## [EXERCISE]
Scan the entries line by line and return those with "tool".

## [Dataset items]
☆ ☆ ☆ ☆ ☆ ☆ ☆

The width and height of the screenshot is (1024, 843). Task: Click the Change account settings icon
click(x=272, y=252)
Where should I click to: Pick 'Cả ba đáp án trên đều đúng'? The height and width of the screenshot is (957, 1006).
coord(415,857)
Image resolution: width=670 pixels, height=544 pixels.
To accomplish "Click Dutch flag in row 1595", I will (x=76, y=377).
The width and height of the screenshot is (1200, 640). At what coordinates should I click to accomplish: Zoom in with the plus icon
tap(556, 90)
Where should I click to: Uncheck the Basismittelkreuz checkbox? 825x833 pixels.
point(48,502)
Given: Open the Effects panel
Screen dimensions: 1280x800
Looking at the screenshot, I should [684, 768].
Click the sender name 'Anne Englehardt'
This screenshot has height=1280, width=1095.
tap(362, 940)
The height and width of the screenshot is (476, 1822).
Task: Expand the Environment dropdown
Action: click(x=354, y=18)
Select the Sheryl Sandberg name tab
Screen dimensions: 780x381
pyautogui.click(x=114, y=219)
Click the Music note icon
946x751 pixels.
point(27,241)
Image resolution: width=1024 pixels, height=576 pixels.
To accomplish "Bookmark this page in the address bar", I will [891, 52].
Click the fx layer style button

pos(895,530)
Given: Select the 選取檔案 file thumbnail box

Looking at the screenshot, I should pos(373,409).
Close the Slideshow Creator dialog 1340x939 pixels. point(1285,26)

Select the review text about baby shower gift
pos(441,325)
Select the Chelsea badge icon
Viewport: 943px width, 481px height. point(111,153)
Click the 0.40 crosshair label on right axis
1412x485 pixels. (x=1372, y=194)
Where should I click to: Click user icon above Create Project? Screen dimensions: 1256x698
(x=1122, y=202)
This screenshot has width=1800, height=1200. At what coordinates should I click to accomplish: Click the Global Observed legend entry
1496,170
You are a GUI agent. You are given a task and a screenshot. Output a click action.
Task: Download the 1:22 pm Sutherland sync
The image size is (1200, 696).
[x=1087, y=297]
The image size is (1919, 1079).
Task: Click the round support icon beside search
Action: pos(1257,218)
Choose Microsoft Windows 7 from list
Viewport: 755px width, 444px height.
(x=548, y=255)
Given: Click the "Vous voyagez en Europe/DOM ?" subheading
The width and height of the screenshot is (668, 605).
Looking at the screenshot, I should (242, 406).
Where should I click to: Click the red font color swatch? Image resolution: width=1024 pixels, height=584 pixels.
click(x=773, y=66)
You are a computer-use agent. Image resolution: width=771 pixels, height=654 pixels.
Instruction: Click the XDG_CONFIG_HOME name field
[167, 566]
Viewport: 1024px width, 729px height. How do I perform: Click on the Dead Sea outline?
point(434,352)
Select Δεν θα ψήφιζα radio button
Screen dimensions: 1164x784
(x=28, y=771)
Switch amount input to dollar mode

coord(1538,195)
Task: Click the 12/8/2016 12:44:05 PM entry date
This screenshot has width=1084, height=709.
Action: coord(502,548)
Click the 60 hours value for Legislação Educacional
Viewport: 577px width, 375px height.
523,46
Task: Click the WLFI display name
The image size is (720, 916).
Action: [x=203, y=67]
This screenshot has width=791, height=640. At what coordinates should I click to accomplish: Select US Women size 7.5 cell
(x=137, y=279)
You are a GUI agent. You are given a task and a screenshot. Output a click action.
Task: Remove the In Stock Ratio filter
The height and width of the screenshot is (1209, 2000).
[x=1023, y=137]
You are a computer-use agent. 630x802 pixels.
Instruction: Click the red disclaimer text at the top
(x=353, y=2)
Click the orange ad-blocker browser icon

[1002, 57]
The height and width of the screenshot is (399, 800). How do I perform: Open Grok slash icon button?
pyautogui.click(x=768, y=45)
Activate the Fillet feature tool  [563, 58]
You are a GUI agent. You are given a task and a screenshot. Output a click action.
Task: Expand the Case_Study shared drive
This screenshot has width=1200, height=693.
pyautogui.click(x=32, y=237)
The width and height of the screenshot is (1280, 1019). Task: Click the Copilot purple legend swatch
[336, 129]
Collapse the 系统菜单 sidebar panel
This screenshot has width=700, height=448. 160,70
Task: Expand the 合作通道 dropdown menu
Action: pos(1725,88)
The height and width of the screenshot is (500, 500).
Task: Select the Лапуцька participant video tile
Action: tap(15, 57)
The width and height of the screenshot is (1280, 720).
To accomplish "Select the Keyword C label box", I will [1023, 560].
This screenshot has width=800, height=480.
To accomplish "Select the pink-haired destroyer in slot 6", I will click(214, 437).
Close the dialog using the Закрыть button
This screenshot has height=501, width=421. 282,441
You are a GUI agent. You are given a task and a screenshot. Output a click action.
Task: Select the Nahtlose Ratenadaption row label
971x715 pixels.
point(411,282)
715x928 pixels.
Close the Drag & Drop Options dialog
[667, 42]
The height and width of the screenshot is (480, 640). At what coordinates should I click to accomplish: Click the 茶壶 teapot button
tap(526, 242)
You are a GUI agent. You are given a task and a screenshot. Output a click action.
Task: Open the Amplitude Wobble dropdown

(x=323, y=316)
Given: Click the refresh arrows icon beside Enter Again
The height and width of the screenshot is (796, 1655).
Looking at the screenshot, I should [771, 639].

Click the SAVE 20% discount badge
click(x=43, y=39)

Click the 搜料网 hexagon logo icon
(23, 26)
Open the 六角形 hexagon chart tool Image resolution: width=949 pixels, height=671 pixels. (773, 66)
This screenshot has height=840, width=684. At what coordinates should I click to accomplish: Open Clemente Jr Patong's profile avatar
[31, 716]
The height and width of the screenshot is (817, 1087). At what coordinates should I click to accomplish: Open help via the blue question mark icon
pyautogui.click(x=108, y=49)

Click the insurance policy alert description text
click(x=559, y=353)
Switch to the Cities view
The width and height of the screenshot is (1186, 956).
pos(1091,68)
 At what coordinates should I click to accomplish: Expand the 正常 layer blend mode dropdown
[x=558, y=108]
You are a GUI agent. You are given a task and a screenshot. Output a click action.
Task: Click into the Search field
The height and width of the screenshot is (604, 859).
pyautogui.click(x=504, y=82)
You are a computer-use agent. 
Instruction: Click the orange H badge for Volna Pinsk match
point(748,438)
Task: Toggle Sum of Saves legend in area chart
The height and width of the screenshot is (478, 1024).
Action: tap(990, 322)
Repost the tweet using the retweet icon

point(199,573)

☆ ☆ ☆ ☆ ☆ ☆ ☆

## [SOLUTION BELOW]
Activate the Fillet feature tool  [563, 58]
Open the 六角形 hexagon chart tool Image resolution: width=949 pixels, height=671 pixels. (773, 66)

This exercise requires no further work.